Dr. Ivy Samuels, a researcher who studies Glut1 in the retina, is helping coordinate a study to look more closely at any retina impacts for Glut1 Deficiency patients. In collaboration with Eversight, an eye bank is being set up to learn more.
Please check back for more details as this program is established.
Natural History Study
We have recently launched two natural history study opportunities to collect data about patient experiences so we can better understand the full picture of Glut1 Deficiency and how that changes over time.
Patient reported data will be collected on the Matrix platform with the plan to add clinical data in the future. De-identified data may also be linked to any biorepository samples available.
Clinical reported outcomes are being collected on the Ciitizen platform through the collection and analysis of patient health records that include information about diagnoses, symptoms, treatments, and tests.
Please visit the link below to learn more about these studies or contact G1DF Science Director Sandra Ojeda with questions.
Dr. Juan Pascual maintains a patient registry at UT Southwestern Medical Center.

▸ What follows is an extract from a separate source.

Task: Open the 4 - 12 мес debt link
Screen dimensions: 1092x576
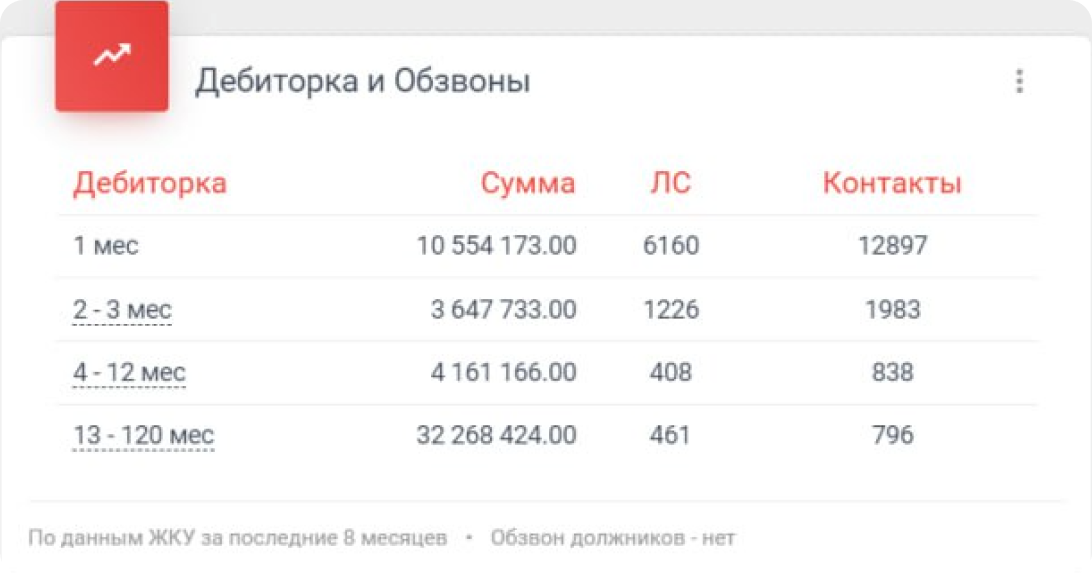Action: [130, 373]
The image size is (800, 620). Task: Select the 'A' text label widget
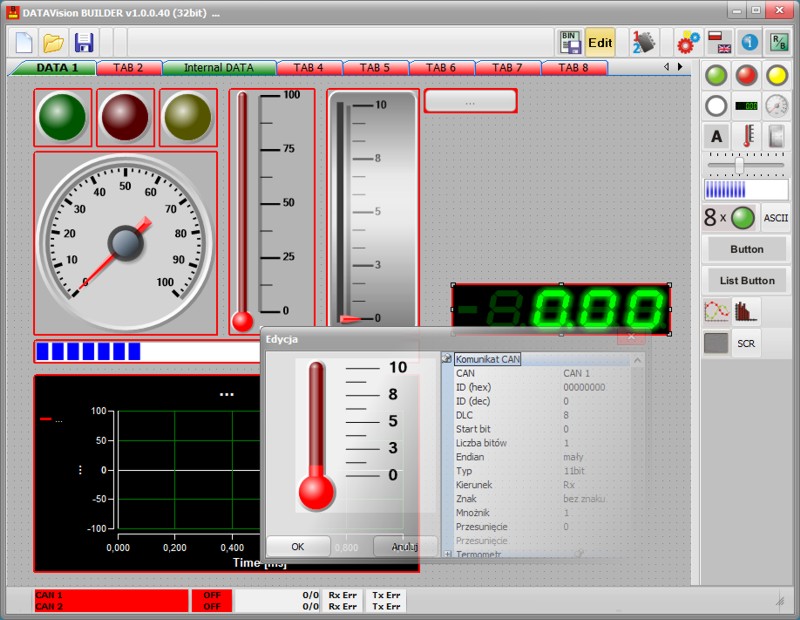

Please use the link below to learn more, to register, or to update your information.
Clinical Trial Information
Find a listing of recent, current, and future clinical trial studies for Glucose Transporter Type1 Deficiency Syndrome.
The Glut1 Deficiency Foundation urges prospective clinical trial participants to carefully examine each project, its purpose, its informed consent paperwork, and the protocol for the study in order to make the most informed decisions. Changes in care and decisions about clinical trial participation should be made under the guidance of trusted healthcare professionals knowledgeable about Glut1 Deficiency and familiar with individual patient needs. Learn more about clinical studies from the National Institutes of Health here.

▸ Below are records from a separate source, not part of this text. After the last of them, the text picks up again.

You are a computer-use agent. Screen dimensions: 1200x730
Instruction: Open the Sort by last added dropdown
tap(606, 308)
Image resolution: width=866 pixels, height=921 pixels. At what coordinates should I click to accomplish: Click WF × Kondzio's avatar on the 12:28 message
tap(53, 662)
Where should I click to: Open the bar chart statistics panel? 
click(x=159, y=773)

Metafora Biosystems is a company based in France that is developing a blood test, METAGlut1, to diagnose Glut1 Deficiency through detecting cell energy abnormalities. The test is currently available in France, Belgium, and Luxembourg with more research and development underway to make it more widely available.
Lumbar puncture and genetic testing remain the standard tools for diagnosis. Please find more information at the link below.
The Glut1 Deficiency Foundation is pleased to be members of several collaborative organizations who are working to share resources, information, and strategies to help better support patients and families and drive research progress.
RESOLUTE is a public-private partnership with 13 partners from academia and industry with an overarching goal: To trigger an escalation in the appreciation and intensity of research on solute carriers (SLCs) worldwide and to establish SLCs as a tractable target class for medical research and development.
Life Sciences Protocols
Bio-Protocol believes that traditional methods sections of a research article are often brief and incomplete, making it difficult to replicate experiments without extensive trouble-shooting.
Launched in 2011 by a group of Stanford postdoctoral researchers, Bio-protocol aims to solve this issue with the Bio-protocol journal, an online peer-reviewed protocol journal curating and hosting high quality, free access protocols across the life sciences. Sharing detailed methods and fostering direct communication among researchers will improve reproducibility and accelerate discovery.